- Work instruction: Search the records for the string "Centro" and report how many lines contain it, with nothing else.

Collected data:

####################

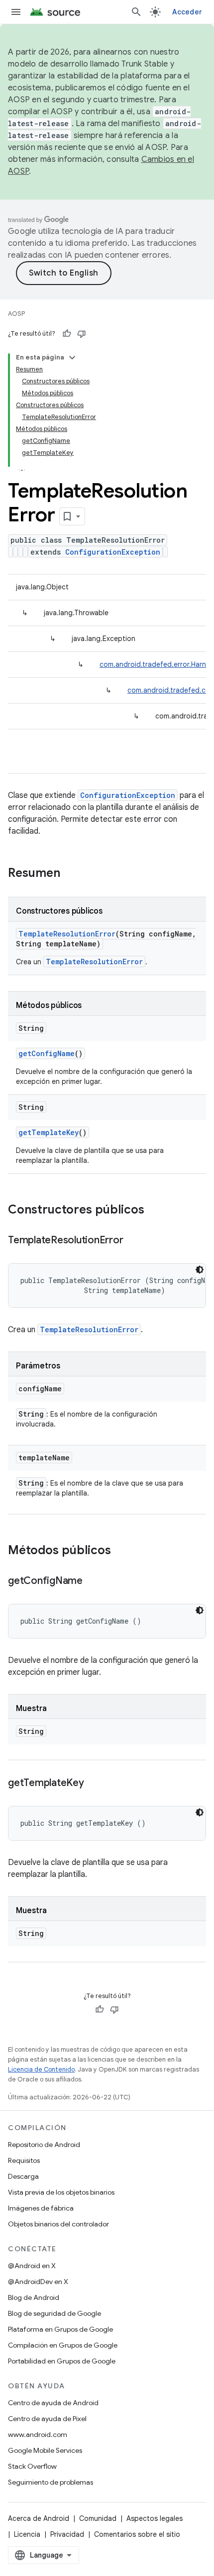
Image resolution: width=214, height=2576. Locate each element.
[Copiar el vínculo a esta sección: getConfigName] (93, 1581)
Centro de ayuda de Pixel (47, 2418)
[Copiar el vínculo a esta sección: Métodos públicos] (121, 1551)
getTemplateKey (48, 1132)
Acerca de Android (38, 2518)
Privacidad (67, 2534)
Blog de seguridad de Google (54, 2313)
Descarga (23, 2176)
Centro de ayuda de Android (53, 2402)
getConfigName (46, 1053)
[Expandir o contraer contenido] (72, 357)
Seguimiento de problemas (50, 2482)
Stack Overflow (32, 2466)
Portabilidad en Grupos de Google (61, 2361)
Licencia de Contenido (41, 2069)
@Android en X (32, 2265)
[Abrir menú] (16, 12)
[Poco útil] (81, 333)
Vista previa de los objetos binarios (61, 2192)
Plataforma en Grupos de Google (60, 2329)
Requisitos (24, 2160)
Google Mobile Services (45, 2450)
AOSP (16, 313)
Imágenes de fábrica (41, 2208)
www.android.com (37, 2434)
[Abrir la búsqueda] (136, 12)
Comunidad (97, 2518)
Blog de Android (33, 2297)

####################

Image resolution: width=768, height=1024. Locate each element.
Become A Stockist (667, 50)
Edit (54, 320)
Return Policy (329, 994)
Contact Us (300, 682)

####################

- Response below: 2